(What the task requires) Rewrite the data below, replacing every "How do I perform" with "How can I perform" and leaving everything else unchanged.

(Extracted material)

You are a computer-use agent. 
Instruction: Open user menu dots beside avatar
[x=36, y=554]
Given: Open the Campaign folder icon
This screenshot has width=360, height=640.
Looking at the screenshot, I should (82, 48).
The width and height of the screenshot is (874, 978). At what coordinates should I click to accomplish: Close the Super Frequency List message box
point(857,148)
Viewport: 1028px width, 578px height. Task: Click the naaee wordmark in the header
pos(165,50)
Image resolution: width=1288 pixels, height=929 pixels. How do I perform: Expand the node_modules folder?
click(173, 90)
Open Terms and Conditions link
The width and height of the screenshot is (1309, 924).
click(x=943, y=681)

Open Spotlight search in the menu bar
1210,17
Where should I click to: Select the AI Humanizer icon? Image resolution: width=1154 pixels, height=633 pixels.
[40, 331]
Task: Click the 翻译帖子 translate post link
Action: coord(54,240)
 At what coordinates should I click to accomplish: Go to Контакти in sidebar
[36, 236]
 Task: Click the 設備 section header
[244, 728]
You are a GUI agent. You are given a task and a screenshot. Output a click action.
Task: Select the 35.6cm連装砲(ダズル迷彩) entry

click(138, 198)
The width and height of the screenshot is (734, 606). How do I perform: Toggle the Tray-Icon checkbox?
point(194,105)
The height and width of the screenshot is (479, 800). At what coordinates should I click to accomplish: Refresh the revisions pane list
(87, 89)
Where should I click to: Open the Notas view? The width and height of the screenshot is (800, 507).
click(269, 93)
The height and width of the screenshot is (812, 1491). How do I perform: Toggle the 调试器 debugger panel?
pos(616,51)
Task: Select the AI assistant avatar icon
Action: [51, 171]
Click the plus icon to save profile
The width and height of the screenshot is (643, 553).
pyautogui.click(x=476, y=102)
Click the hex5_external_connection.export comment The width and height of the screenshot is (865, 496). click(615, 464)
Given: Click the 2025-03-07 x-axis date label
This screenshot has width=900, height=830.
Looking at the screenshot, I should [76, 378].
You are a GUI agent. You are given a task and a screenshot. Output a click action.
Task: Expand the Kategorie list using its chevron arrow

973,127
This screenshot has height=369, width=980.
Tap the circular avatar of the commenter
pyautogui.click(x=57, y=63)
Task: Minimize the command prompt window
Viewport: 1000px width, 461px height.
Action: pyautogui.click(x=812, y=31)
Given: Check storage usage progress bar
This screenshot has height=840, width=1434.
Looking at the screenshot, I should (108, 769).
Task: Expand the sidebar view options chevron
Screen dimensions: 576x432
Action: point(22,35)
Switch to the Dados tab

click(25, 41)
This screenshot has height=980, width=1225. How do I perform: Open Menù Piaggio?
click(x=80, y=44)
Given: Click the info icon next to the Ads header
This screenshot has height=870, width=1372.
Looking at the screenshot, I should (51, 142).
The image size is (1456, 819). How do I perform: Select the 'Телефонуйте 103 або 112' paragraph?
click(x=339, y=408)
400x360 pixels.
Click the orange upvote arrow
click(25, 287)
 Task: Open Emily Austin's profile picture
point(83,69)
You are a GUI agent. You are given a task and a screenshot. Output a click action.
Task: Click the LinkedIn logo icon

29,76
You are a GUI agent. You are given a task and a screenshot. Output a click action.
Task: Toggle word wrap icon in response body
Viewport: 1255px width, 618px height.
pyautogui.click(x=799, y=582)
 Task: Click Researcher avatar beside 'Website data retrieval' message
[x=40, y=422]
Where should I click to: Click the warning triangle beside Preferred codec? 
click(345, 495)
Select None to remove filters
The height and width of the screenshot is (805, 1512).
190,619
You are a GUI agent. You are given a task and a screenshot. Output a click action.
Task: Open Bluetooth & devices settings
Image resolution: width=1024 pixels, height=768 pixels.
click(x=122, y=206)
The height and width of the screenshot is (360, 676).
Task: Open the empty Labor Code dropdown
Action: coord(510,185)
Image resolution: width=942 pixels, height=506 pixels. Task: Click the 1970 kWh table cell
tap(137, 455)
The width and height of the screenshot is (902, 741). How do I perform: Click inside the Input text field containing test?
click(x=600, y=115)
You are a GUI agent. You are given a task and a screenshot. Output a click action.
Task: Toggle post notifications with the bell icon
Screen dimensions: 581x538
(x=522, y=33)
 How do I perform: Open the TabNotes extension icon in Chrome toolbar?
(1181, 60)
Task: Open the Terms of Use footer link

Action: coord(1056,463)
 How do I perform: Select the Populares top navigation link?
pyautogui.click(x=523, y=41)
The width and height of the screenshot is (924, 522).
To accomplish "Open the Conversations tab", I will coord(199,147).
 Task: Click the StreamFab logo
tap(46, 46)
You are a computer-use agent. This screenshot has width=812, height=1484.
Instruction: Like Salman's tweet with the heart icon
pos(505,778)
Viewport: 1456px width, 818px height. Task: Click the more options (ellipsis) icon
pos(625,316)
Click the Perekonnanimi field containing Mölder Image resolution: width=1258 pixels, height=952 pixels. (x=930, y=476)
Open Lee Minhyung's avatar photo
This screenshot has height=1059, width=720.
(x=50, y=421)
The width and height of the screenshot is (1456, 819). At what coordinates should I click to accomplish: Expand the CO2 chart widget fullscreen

(Problem solution)
You are a computer-use agent. 
Instruction: Open user menu dots beside avatar
[x=36, y=554]
Given: Open the Campaign folder icon
This screenshot has width=360, height=640.
Looking at the screenshot, I should (82, 48).
The width and height of the screenshot is (874, 978). At what coordinates should I click to accomplish: Close the Super Frequency List message box
point(857,148)
Viewport: 1028px width, 578px height. Task: Click the naaee wordmark in the header
pos(165,50)
Image resolution: width=1288 pixels, height=929 pixels. How can I perform: Expand the node_modules folder?
click(173, 90)
Open Terms and Conditions link
The width and height of the screenshot is (1309, 924).
click(x=943, y=681)

Open Spotlight search in the menu bar
1210,17
Where should I click to: Select the AI Humanizer icon? Image resolution: width=1154 pixels, height=633 pixels.
[40, 331]
Task: Click the 翻译帖子 translate post link
Action: coord(54,240)
 At what coordinates should I click to accomplish: Go to Контакти in sidebar
[36, 236]
 Task: Click the 設備 section header
[244, 728]
You are a GUI agent. You are given a task and a screenshot. Output a click action.
Task: Select the 35.6cm連装砲(ダズル迷彩) entry

click(138, 198)
The width and height of the screenshot is (734, 606). How can I perform: Toggle the Tray-Icon checkbox?
point(194,105)
The height and width of the screenshot is (479, 800). At what coordinates should I click to accomplish: Refresh the revisions pane list
(87, 89)
Where should I click to: Open the Notas view? The width and height of the screenshot is (800, 507).
click(269, 93)
The height and width of the screenshot is (812, 1491). How can I perform: Toggle the 调试器 debugger panel?
pos(616,51)
Task: Select the AI assistant avatar icon
Action: [51, 171]
Click the plus icon to save profile
The width and height of the screenshot is (643, 553).
pyautogui.click(x=476, y=102)
Click the hex5_external_connection.export comment The width and height of the screenshot is (865, 496). click(615, 464)
Given: Click the 2025-03-07 x-axis date label
This screenshot has width=900, height=830.
Looking at the screenshot, I should [76, 378].
You are a GUI agent. You are given a task and a screenshot. Output a click action.
Task: Expand the Kategorie list using its chevron arrow

973,127
This screenshot has height=369, width=980.
Tap the circular avatar of the commenter
pyautogui.click(x=57, y=63)
Task: Minimize the command prompt window
Viewport: 1000px width, 461px height.
Action: pyautogui.click(x=812, y=31)
Given: Check storage usage progress bar
This screenshot has height=840, width=1434.
Looking at the screenshot, I should (108, 769).
Task: Expand the sidebar view options chevron
Screen dimensions: 576x432
Action: point(22,35)
Switch to the Dados tab

click(25, 41)
This screenshot has height=980, width=1225. How can I perform: Open Menù Piaggio?
click(x=80, y=44)
Given: Click the info icon next to the Ads header
This screenshot has height=870, width=1372.
Looking at the screenshot, I should (51, 142).
The image size is (1456, 819). How can I perform: Select the 'Телефонуйте 103 або 112' paragraph?
click(x=339, y=408)
400x360 pixels.
Click the orange upvote arrow
click(25, 287)
 Task: Open Emily Austin's profile picture
point(83,69)
You are a GUI agent. You are given a task and a screenshot. Output a click action.
Task: Click the LinkedIn logo icon

29,76
You are a GUI agent. You are given a task and a screenshot. Output a click action.
Task: Toggle word wrap icon in response body
Viewport: 1255px width, 618px height.
pyautogui.click(x=799, y=582)
 Task: Click Researcher avatar beside 'Website data retrieval' message
[x=40, y=422]
Where should I click to: Click the warning triangle beside Preferred codec? 
click(345, 495)
Select None to remove filters
The height and width of the screenshot is (805, 1512).
190,619
You are a GUI agent. You are given a task and a screenshot. Output a click action.
Task: Open Bluetooth & devices settings
Image resolution: width=1024 pixels, height=768 pixels.
click(x=122, y=206)
The height and width of the screenshot is (360, 676).
Task: Open the empty Labor Code dropdown
Action: coord(510,185)
Image resolution: width=942 pixels, height=506 pixels. Task: Click the 1970 kWh table cell
tap(137, 455)
The width and height of the screenshot is (902, 741). How can I perform: Click inside the Input text field containing test?
click(x=600, y=115)
You are a GUI agent. You are given a task and a screenshot. Output a click action.
Task: Toggle post notifications with the bell icon
Screen dimensions: 581x538
(x=522, y=33)
 How can I perform: Open the TabNotes extension icon in Chrome toolbar?
(1181, 60)
Task: Open the Terms of Use footer link

Action: coord(1056,463)
 How can I perform: Select the Populares top navigation link?
pyautogui.click(x=523, y=41)
The width and height of the screenshot is (924, 522).
To accomplish "Open the Conversations tab", I will coord(199,147).
 Task: Click the StreamFab logo
tap(46, 46)
You are a computer-use agent. This screenshot has width=812, height=1484.
Instruction: Like Salman's tweet with the heart icon
pos(505,778)
Viewport: 1456px width, 818px height. Task: Click the more options (ellipsis) icon
pos(625,316)
Click the Perekonnanimi field containing Mölder Image resolution: width=1258 pixels, height=952 pixels. (x=930, y=476)
Open Lee Minhyung's avatar photo
This screenshot has height=1059, width=720.
(x=50, y=421)
The width and height of the screenshot is (1456, 819). At what coordinates should I click to accomplish: Expand the CO2 chart widget fullscreen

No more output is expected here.